Наличие как минимум двух перспектив рассмотрения вещи и стремление столкнуть противоположности в одном парадоксальном высказывании (влияние русского футуризма) вполне согласуется с общей культурно-психологической напряженностью, в которой существовало поколение первого пореволюционного десятилетия. Познавательность эстетического акта, каковой она виделась романтикам, разделялась и формалистами с их первичностью поэтического языка над «естественным», а также с не раз уже помянутым остранением, которое важно как принцип мышления, а не как прием, и которое определяет искусство в целом [Парамонов, 1995, с. 43]. На уровне мировоззрения деятели ОПОЯЗа были создателями не вещей, но концепций, т. е. аналитиками и спецификаторами. Их внутренняя эволюция развертывает сюжет борьбы между мироощущением и мировоззрением, между витализмом изначальных посылок и логикой их дальнейших трансформаций в ходе описания, вернее, конструирования, фактов литературы. Имплицитно апеллируя к интуитивному чувственному опыту, к континуальной и потому неописуемой действительности, формалисты строят автономную последовательность дискретных элементов и подменяют ею историю форм.

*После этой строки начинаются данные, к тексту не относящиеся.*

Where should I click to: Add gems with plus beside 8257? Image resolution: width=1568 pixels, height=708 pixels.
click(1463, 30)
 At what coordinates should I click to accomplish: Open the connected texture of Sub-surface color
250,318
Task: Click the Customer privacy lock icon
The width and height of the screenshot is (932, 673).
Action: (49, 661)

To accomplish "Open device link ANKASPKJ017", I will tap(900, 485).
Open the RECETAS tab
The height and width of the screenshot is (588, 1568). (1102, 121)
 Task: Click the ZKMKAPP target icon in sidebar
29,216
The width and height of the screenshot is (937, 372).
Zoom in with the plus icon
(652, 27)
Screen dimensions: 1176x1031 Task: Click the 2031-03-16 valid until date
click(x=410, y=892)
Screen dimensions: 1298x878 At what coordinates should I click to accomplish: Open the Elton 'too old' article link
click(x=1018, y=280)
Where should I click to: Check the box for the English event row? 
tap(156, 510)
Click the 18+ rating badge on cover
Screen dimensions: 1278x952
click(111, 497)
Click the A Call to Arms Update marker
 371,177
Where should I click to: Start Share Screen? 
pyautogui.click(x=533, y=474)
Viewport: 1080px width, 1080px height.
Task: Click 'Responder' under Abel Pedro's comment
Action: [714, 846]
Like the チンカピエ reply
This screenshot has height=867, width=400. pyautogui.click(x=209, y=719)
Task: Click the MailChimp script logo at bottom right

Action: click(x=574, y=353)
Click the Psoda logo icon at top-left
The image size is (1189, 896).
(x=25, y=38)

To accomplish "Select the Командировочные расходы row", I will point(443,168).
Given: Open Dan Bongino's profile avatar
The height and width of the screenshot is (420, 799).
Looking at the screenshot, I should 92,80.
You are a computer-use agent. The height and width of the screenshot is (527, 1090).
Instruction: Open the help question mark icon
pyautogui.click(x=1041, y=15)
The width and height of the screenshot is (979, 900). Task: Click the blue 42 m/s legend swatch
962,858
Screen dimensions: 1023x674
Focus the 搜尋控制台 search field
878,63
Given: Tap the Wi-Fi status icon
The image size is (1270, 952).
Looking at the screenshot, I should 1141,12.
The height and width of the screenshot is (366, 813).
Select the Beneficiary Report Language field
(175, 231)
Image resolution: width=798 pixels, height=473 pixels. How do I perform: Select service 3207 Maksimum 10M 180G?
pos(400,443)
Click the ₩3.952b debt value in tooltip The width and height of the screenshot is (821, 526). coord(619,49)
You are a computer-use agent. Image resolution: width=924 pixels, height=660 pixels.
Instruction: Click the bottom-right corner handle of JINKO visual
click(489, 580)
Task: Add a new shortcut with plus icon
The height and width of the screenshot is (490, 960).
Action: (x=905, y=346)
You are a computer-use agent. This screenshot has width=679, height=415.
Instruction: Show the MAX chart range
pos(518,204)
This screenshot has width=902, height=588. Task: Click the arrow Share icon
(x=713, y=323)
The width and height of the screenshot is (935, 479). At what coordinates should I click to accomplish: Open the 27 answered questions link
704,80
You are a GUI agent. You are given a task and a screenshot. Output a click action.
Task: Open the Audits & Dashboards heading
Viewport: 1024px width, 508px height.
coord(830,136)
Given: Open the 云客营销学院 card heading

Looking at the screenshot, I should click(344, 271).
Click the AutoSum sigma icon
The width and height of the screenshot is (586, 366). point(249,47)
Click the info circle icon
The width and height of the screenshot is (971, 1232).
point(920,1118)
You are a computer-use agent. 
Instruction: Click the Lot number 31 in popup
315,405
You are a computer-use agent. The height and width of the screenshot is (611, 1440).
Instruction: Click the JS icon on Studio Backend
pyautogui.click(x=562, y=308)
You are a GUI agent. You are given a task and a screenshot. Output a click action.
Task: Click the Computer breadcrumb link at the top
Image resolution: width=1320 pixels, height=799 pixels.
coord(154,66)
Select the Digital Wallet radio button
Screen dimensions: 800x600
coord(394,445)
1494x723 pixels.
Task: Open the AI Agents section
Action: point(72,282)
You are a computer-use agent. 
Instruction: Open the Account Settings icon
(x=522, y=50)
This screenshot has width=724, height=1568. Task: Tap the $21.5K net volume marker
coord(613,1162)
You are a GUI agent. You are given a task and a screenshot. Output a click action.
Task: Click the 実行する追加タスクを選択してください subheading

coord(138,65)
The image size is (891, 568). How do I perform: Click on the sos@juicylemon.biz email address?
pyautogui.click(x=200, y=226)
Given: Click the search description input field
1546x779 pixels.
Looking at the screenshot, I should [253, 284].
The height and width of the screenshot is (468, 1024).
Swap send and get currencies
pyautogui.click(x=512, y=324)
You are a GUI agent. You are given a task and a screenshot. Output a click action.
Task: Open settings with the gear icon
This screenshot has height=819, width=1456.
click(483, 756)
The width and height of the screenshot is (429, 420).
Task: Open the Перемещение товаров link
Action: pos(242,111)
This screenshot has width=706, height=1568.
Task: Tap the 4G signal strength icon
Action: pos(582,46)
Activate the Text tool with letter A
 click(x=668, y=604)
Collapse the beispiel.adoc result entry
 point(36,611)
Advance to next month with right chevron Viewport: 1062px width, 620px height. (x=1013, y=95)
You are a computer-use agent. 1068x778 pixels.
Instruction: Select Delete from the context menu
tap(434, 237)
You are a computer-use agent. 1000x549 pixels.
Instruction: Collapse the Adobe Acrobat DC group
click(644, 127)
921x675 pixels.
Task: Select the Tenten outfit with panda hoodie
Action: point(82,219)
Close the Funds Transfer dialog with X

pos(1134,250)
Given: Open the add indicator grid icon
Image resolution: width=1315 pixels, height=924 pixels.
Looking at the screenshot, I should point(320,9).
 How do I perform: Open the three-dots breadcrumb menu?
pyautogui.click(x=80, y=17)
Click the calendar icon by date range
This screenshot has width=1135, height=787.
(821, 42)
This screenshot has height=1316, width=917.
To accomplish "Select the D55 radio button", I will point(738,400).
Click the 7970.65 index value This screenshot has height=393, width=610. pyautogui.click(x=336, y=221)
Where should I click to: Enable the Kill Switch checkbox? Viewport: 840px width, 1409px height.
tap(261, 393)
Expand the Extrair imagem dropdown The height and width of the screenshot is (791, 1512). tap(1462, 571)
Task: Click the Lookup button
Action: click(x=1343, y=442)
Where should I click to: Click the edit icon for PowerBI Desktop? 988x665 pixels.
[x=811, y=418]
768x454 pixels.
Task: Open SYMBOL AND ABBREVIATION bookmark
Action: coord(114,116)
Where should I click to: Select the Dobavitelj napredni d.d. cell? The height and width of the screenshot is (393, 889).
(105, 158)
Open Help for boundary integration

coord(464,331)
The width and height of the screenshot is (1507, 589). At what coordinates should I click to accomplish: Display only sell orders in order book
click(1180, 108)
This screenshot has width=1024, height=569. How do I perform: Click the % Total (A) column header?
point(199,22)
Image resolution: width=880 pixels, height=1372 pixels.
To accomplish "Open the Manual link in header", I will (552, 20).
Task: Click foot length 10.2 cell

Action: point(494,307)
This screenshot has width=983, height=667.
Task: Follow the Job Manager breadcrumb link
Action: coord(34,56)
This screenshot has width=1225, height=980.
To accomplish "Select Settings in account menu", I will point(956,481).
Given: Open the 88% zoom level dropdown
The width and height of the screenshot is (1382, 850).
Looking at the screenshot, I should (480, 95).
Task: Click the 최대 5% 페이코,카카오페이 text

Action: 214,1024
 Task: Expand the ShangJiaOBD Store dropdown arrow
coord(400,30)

Таким образом, романтическая генеалогия формалистов выстраивается достаточно четко: от самих романтиков через Ницше к Бергсону, с чьей точки зрения жизнь – это непрерывный поток постоянно нового, не познаваемый прерывным сознанием, но только фрагментарно им представляемый. В концепции ОПОЯЗа эта идея трактуется как механизм восприятия текста на фоне не-текста, культурно обусловленного здесь и сейчас. Принципиально недоговоренная идея вечного движения путем обновления может пониматься как радикальный прогрессизм. Представляется, однако, что обновление в этой схеме избыточно, оно не имеет смысла вне исторического контекста, позволяя обнаружить перераспределение старого и нового на примере конкретного текста. Начиная с текстов 1923 г., о которых речь пойдет в следующей главе, Шкловский усложнил принцип остранения, проецируя свой жизненный опыт так, чтобы он синтагматически совпадал с анализируемым текстом. История здесь «развертывается» как принципиальное совпадение события и его описания, что есть следствие понимания собственной жизни как длительности, что само собой и подталкивает к изучению диахронической последовательности текстов. В свою очередь, работа Эйхенбаума над поэтикой Толстого, вылившаяся в итоге в (авто)биографию и в этой связи встретившая жесткую критику со стороны коллег [Томашевский, 1923], была также продиктована экзистенциальной потребностью в идентификации с современностью. Наконец, переход Тынянова от науки к литературе свидетельствовал о желании использовать документ, не ограничиваясь его описанием. Все эти процессы перехода, ломки, трансформации отчасти были запрограммированы оппозицией фона (пространство слабодифференцированных явлений) и феномена (выдвинутого элемента, например жанра, востребованного конкретной референтной группой), которой руководствовались формалисты вслед за романтиками и их пониманием иронии. Диалектика выдвижения и отступления была актуальна для исторической модели, основанной и в том, и в другом случае на принципе борьбы.

вернуться

60

Неразличение «видения как будто» и «видения на самом деле» (термины заимствованы из [Kearney, 1997]; ср. также «Hocus Pocus Linguistics» и «God’s Truth Linguistics» в одноименной дисциплине) в полной мере свойственно ментальному и дискурсивному пространству модернизма. Оно лишь не сопровождается кризисом «большого нарратива», который письменная культура осознала к середине XX в. Если увлеченные вседозволенностью модернисты (в том числе формалисты) были активными субъектами неразличения, то люди эпохи постмодерна чувствуют себя беспомощными объектами, если не жертвами неразличения: «Современная революция – это революция неопределенности. Мы весьма далеки от того, чтобы принять ее» [Бодрийяр, 2000, с. 64].